▸ **WHAT THIS TASK INVOLVES**:
Send back all of the data, word for word.

__________________________________________________

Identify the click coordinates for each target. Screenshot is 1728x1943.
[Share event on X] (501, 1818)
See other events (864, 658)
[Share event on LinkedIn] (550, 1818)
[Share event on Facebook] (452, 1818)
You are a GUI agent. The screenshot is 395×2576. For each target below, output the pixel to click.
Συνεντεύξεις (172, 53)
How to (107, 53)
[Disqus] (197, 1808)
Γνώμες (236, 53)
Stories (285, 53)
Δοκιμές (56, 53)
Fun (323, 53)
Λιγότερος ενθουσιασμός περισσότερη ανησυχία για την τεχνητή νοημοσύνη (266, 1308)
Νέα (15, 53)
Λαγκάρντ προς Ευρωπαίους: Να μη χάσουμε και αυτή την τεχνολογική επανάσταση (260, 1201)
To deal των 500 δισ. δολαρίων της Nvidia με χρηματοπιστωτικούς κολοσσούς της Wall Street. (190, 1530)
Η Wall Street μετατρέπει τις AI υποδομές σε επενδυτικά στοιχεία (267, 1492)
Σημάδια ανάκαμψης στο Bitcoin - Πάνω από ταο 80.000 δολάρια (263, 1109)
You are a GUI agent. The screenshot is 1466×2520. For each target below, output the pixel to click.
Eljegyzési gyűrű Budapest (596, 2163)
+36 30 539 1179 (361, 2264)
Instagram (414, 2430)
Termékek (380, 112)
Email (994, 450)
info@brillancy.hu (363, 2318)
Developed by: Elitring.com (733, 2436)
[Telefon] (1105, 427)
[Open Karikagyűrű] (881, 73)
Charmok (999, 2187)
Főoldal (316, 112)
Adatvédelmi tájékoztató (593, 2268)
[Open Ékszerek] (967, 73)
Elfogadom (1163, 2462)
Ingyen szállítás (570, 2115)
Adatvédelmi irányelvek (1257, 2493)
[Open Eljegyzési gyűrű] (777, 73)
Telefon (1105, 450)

__________________________________________________

▸ **ANSWER**:
Identify the click coordinates for each target. Screenshot is 1728x1943.
[Share event on X] (501, 1818)
See other events (864, 658)
[Share event on LinkedIn] (550, 1818)
[Share event on Facebook] (452, 1818)
You are a GUI agent. The screenshot is 395×2576. For each target below, output the pixel to click.
Συνεντεύξεις (172, 53)
How to (107, 53)
[Disqus] (197, 1808)
Γνώμες (236, 53)
Stories (285, 53)
Δοκιμές (56, 53)
Fun (323, 53)
Λιγότερος ενθουσιασμός περισσότερη ανησυχία για την τεχνητή νοημοσύνη (266, 1308)
Νέα (15, 53)
Λαγκάρντ προς Ευρωπαίους: Να μη χάσουμε και αυτή την τεχνολογική επανάσταση (260, 1201)
To deal των 500 δισ. δολαρίων της Nvidia με χρηματοπιστωτικούς κολοσσούς της Wall Street. (190, 1530)
Η Wall Street μετατρέπει τις AI υποδομές σε επενδυτικά στοιχεία (267, 1492)
Σημάδια ανάκαμψης στο Bitcoin - Πάνω από ταο 80.000 δολάρια (263, 1109)
You are a GUI agent. The screenshot is 1466×2520. For each target below, output the pixel to click.
Eljegyzési gyűrű Budapest (596, 2163)
+36 30 539 1179 (361, 2264)
Instagram (414, 2430)
Termékek (380, 112)
Email (994, 450)
info@brillancy.hu (363, 2318)
Developed by: Elitring.com (733, 2436)
[Telefon] (1105, 427)
[Open Karikagyűrű] (881, 73)
Charmok (999, 2187)
Főoldal (316, 112)
Adatvédelmi tájékoztató (593, 2268)
[Open Ékszerek] (967, 73)
Elfogadom (1163, 2462)
Ingyen szállítás (570, 2115)
Adatvédelmi irányelvek (1257, 2493)
[Open Eljegyzési gyűrű] (777, 73)
Telefon (1105, 450)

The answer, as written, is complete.